Las dificultades para acceder a la atención sanitaria se han convertido en un tema de conversación frecuente en la calle. Las quejas se concentran en la atención primaria y en el acceso a las especialidades, con atención telefónica absurda y plazos eternos. También hay quejas de las urgencias, que pueden mandarte a casa con una apendicitis o un herpes sin diagnosticar o donde un paciente puede esperar ocho horas con una mano rota a que llegue un traumatólogo.

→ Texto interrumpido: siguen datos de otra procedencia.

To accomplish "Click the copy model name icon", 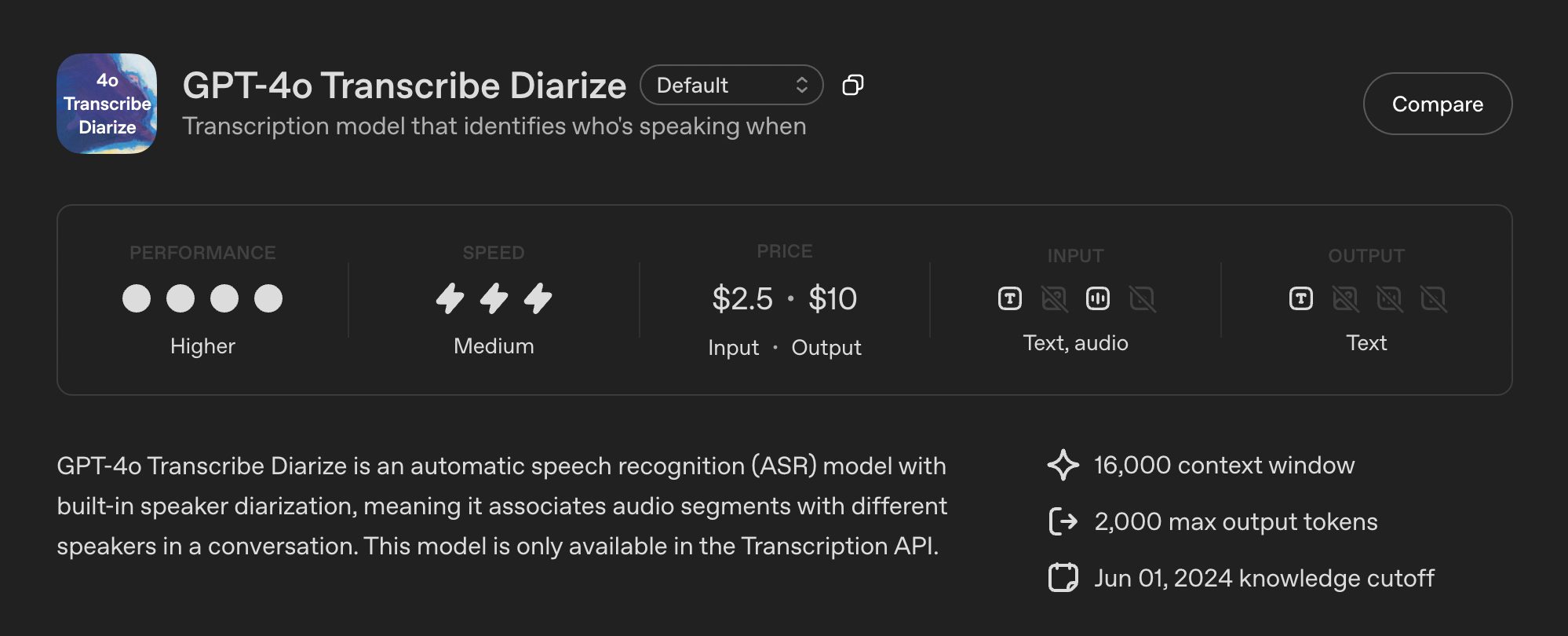I will click(x=853, y=85).
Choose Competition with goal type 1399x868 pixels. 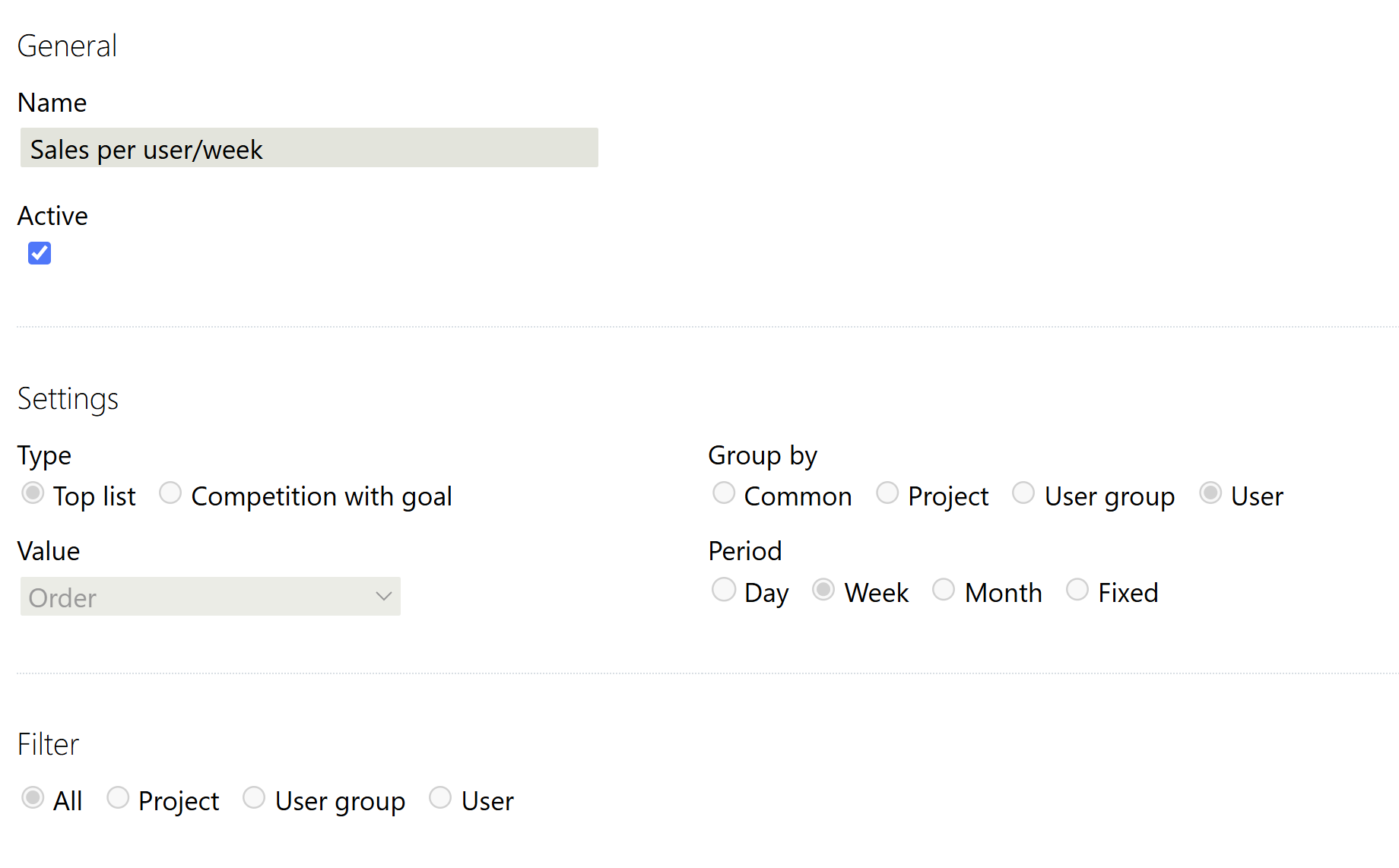pyautogui.click(x=170, y=493)
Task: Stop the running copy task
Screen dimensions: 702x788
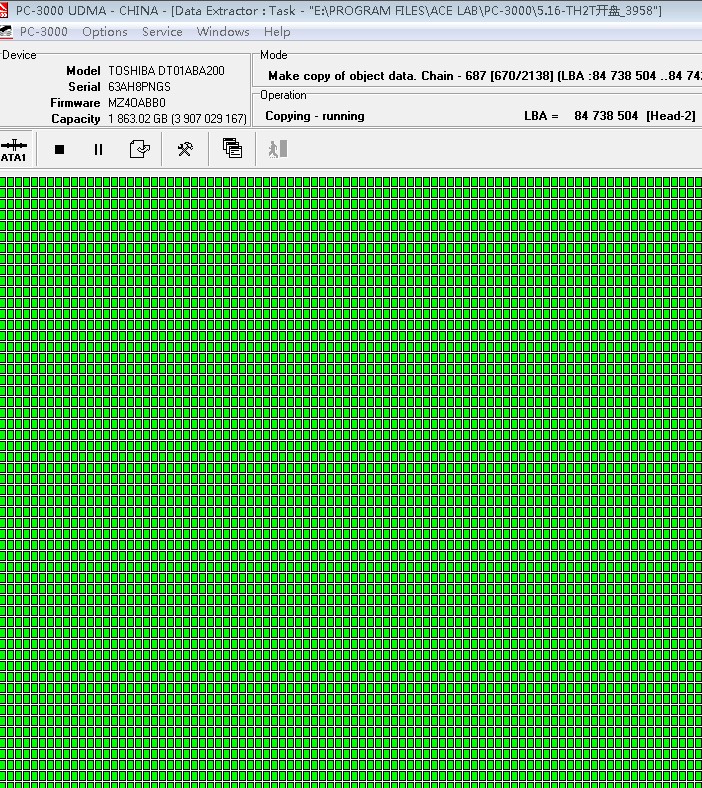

Mientras, se convierte en noticia el incremento de los seguros privados y las ganancias de las empresas de la enfermedad, tras las que suele haber fondos de inversión que solo valoran beneficios económicos. Unos beneficios que también crecen por la vía de parasitar el sistema estatal, que apuesta por contratos privados para externalizar servicios en vez de dotarse del personal para ofrecer una atención adecuada. La excusa de la COVID-19 no cuela, solo se le utiliza para justificar la intensificación de un proceso de privatización que lleva años en marcha.
La privatización tiene efectos sobre la salud. Para el negocio hace falta una población enferma, que consuma atención y medicamentos. Mientras que un sistema verdaderamente público apostaría por mantener la salud de la población, para lo que es imprescindible una medicina preventiva, la participación ciudadana y de todos los agentes que puedan contribuir a este objetivo, radicalmente opuesto al negocio de fondos de inversión. El reto es urgente.